Superconvergence of projection integrators for conservative system

主讲人：王雨顺

摘要：Projection method is applicable in many fields. It is a natural and practical approach to construct invariant-preserving schemes for conservative systems by projecting the solution of any underlying numerical scheme onto the manifold determined by the invariant, and this process will be referred as projection integrator. A general result for this projection integrator is that it can achieve the same order accuracy as the underlying method.
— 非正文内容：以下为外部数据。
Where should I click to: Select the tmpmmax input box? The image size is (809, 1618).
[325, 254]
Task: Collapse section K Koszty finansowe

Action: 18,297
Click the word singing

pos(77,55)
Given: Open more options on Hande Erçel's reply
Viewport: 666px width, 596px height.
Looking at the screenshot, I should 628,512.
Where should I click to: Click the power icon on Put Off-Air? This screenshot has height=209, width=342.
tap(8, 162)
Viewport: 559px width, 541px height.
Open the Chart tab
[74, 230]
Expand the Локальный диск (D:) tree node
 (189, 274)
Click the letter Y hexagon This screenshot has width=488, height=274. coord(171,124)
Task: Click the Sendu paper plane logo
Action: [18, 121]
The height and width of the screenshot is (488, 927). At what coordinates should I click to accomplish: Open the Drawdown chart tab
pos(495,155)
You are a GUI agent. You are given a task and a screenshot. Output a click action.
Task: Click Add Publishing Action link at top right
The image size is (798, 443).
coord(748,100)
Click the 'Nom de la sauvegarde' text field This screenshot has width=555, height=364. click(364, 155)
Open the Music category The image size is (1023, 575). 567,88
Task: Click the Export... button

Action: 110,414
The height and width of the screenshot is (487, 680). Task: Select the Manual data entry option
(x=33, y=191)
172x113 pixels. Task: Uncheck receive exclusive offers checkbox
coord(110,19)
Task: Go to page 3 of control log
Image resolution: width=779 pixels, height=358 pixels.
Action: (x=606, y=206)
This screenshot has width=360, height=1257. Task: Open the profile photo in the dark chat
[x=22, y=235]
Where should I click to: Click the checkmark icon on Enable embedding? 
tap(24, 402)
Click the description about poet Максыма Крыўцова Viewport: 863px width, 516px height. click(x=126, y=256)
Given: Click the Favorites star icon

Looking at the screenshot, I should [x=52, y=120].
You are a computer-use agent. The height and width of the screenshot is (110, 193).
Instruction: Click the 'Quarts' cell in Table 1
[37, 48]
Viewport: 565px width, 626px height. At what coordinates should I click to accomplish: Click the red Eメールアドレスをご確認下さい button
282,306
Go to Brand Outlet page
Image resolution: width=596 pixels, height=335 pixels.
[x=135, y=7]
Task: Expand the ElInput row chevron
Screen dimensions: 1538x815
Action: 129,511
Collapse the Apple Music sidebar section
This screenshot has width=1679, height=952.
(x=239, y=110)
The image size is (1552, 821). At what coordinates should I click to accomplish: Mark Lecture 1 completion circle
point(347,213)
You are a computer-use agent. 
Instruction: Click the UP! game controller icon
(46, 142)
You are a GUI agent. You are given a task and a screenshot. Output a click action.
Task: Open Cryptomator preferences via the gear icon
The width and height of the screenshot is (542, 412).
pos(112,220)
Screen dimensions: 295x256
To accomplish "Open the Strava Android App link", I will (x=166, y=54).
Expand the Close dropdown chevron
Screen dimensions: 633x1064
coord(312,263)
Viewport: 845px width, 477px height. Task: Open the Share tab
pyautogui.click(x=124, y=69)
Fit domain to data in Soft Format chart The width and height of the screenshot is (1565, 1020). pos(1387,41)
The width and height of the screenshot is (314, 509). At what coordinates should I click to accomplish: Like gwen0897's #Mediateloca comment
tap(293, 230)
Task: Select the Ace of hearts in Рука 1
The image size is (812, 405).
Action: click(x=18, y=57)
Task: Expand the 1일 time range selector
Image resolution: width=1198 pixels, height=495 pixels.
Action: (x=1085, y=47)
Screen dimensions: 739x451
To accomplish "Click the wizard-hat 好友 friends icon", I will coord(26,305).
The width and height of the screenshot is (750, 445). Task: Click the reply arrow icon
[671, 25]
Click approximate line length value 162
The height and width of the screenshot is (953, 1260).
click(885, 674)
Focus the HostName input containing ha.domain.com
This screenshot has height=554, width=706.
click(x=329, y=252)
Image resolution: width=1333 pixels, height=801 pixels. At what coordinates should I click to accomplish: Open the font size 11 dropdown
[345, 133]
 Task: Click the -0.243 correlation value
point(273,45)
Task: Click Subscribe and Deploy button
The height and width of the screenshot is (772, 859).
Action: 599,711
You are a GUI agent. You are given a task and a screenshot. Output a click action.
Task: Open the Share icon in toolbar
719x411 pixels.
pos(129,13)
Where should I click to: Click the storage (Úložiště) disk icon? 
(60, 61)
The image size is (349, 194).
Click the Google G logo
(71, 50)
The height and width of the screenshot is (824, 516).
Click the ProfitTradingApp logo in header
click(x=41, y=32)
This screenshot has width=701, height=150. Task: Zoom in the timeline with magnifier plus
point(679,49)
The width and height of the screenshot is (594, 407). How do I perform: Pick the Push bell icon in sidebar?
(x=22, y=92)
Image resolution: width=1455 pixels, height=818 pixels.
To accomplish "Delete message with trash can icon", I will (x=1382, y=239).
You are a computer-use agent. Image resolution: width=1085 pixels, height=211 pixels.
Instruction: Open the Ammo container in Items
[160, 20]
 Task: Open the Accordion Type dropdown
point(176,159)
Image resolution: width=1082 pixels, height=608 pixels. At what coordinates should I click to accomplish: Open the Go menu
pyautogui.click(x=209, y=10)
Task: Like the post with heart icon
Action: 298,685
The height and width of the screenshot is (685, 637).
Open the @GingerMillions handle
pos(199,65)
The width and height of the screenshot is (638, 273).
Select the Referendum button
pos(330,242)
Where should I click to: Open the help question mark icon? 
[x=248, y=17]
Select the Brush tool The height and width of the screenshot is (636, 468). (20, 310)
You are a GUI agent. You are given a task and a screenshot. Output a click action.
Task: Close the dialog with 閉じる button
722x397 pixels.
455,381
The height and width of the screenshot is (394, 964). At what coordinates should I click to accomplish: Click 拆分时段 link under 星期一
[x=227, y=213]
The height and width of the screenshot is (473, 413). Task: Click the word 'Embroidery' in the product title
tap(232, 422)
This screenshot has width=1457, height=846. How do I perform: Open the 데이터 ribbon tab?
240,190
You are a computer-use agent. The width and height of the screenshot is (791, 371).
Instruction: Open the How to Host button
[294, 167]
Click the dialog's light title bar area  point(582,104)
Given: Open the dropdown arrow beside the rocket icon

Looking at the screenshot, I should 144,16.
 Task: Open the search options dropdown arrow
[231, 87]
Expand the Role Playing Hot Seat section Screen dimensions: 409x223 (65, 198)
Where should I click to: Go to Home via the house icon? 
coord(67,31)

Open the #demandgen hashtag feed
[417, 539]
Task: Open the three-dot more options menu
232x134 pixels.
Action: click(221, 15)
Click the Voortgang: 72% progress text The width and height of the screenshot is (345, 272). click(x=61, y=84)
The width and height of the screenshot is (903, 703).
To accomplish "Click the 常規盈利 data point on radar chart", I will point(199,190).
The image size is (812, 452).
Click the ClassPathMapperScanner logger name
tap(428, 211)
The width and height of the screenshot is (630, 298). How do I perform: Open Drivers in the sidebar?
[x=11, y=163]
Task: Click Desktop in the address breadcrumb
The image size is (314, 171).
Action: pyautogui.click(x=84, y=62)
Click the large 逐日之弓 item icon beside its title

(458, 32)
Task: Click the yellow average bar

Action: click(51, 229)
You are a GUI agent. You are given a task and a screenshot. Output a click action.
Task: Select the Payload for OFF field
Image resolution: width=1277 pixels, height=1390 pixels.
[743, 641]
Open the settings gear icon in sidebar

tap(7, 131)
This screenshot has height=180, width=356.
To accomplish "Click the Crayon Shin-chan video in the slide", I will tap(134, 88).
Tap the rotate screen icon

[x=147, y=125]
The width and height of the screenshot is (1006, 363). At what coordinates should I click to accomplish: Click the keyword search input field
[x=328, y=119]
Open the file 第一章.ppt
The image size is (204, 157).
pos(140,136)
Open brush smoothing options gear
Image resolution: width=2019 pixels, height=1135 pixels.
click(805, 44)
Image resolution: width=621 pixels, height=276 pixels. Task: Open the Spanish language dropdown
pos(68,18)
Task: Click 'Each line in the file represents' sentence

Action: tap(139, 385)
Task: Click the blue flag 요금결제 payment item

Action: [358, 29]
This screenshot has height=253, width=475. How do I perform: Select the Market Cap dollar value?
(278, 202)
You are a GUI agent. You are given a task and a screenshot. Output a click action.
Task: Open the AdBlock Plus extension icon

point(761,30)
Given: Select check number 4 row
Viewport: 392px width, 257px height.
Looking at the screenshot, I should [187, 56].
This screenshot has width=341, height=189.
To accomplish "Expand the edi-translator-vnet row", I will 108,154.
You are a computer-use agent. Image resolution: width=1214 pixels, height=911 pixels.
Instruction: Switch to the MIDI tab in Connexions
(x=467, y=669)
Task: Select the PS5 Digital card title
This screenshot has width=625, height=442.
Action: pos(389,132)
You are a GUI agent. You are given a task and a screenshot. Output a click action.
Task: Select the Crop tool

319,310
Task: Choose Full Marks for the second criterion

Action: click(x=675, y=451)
In this paper, we propose a new projection integrator with superconvergence and further discover that the superconvergence is attributed to the projection direction. This paper also summarizes arbitrarily high-order projection integrators with superconvergence and rigorously proves truncation error by utilizing the linear integral methods as a central tool. Meanwhile, symmetry is significant geometric property in the geometric integration for reversible differential equation, so we also establish arbitrarily high-order symmetric projection integrators with superconvergence and provide the corresponding proof. A thorough comparison with the standard projection integrator is carried out.

主讲人简介：王雨顺，南京师范大学教授、博导。长期从事保结构算法及其应用研究，已经主持7项国家基金委项目，同时作为主要成员参加科技部“863”课题、“973”项目、“863”计划、基金委重点项目，入选江苏省“333”工程、江苏省青蓝工程学术带头人、江苏省“六大人才高峰”高层次人才；江苏省创新团队主持人；获得江苏省科学技术奖，江苏省数学成就奖。专著《偏微分方程保结构算法》获得中国政府图书奖。现任期刊International Journal of Computer Mathematics、《计算数学》编委，江苏省计算数学分会秘书长。

邀请人：李东方

时间：2022年6月23日（星期四）15:00-17:00

地点：腾讯会议室     ID:261627510